Machine Learning Based Diagnosis and Prediction System for Congestive Heart Failure
Author(s) -
Niharika Saxena,
Dr L.S. Maurya
Publication year - 2019
Publication title -
international journal of innovative technology and exploring engineering
Language(s) - English
Resource type - Journals
ISSN - 2278-3075
DOI - 10.35940/ijitee.j9190.0881019
Subject(s) - decision tree , machine learning , death toll , computer science , heart failure , artificial intelligence , work (physics) , disease , health care , predictive modelling , heart disease , medicine , engineering , mechanical engineering , environmental health , economics , economic growth
Recently, heart failure has become one of the major Causes of death. By 2030, if it is not controlled the toll will rise to twenty three million. Cardiologist can predict the disease with 70 % accuracy. Considering the limitation of cardiologist, a system can be provided to them to predict the disease with more accuracy. Machine Learning is frequently used in to days world to support healthcare industry.
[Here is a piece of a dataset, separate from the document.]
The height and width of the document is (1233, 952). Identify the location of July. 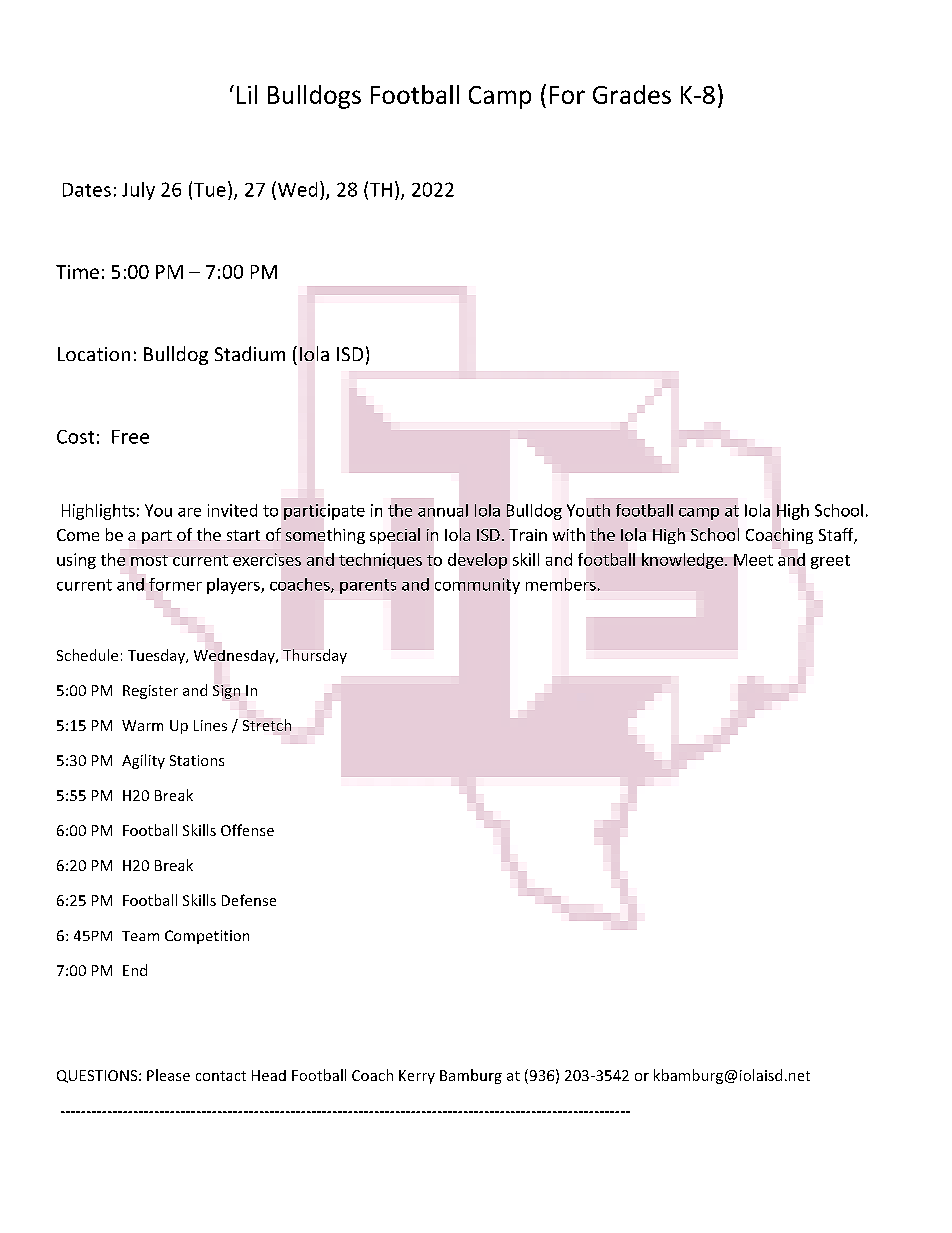
(138, 191).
ML provides new opportunity to analyze the data with more accuracy. It bridges the gap between medical science and technology. Decision tree is one of the best classification techniques of machine learning which will analyze the data and predict the disease with accuracy. The main objective of my dissertation work is to predict the disease and analyze the result. So in this research work the DT technique is used for the prediction of disease and it gave result with more accuracy on comparison to previous work. Hence this study proved that DT algorithm gives the result with more accuracy in less time of execution. This research work is a growing range of efficient tools to assist healthcare industry and medical professionals for the betterment of patients.